**YOUR ASSIGNMENT:** Take the data below and extract the lines from the one with "Where should I click to: Open" to the one with "Open the Release", inclusive, exactly as written.

[Pixel coordinate grounding data]

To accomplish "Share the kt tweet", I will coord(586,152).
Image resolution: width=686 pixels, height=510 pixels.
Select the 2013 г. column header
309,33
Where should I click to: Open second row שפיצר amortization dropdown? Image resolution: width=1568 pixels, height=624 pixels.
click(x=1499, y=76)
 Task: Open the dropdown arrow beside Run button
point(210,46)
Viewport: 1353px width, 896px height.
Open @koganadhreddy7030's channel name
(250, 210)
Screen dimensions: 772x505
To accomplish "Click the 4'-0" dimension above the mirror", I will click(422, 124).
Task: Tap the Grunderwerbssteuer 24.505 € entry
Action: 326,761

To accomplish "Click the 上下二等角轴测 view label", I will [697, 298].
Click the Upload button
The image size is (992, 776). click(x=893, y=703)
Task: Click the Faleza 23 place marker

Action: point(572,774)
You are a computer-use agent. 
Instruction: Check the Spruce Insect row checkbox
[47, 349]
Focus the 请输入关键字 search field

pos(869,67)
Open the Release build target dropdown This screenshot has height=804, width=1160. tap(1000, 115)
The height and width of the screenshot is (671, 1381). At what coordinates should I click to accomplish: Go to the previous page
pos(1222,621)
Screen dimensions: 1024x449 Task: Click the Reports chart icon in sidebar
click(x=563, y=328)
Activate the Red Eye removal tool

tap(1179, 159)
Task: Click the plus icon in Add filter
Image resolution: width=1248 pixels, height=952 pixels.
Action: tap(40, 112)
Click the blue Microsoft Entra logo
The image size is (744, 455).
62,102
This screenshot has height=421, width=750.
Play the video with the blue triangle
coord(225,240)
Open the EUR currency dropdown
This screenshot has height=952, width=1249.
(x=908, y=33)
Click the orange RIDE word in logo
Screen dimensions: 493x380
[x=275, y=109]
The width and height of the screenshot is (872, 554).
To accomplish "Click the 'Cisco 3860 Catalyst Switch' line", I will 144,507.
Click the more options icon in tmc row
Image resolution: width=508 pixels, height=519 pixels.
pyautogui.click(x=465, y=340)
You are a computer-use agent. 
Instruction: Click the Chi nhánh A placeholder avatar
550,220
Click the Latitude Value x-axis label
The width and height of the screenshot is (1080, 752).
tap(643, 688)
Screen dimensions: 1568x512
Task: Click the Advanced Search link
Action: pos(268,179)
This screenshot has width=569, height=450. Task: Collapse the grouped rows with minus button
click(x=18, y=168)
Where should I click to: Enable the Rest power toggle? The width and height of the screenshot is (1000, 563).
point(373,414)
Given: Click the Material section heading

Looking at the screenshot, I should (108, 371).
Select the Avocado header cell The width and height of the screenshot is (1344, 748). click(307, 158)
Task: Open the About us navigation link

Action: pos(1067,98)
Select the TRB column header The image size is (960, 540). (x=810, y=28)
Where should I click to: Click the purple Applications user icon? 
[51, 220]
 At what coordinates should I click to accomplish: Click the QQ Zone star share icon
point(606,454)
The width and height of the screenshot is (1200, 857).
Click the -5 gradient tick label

**EXERCISE RESPONSE:**
Where should I click to: Open second row שפיצר amortization dropdown? Image resolution: width=1568 pixels, height=624 pixels.
click(x=1499, y=76)
 Task: Open the dropdown arrow beside Run button
point(210,46)
Viewport: 1353px width, 896px height.
Open @koganadhreddy7030's channel name
(250, 210)
Screen dimensions: 772x505
To accomplish "Click the 4'-0" dimension above the mirror", I will click(422, 124).
Task: Tap the Grunderwerbssteuer 24.505 € entry
Action: 326,761

To accomplish "Click the 上下二等角轴测 view label", I will [697, 298].
Click the Upload button
The image size is (992, 776). click(x=893, y=703)
Task: Click the Faleza 23 place marker

Action: point(572,774)
You are a computer-use agent. 
Instruction: Check the Spruce Insect row checkbox
[47, 349]
Focus the 请输入关键字 search field

pos(869,67)
Open the Release build target dropdown This screenshot has height=804, width=1160. tap(1000, 115)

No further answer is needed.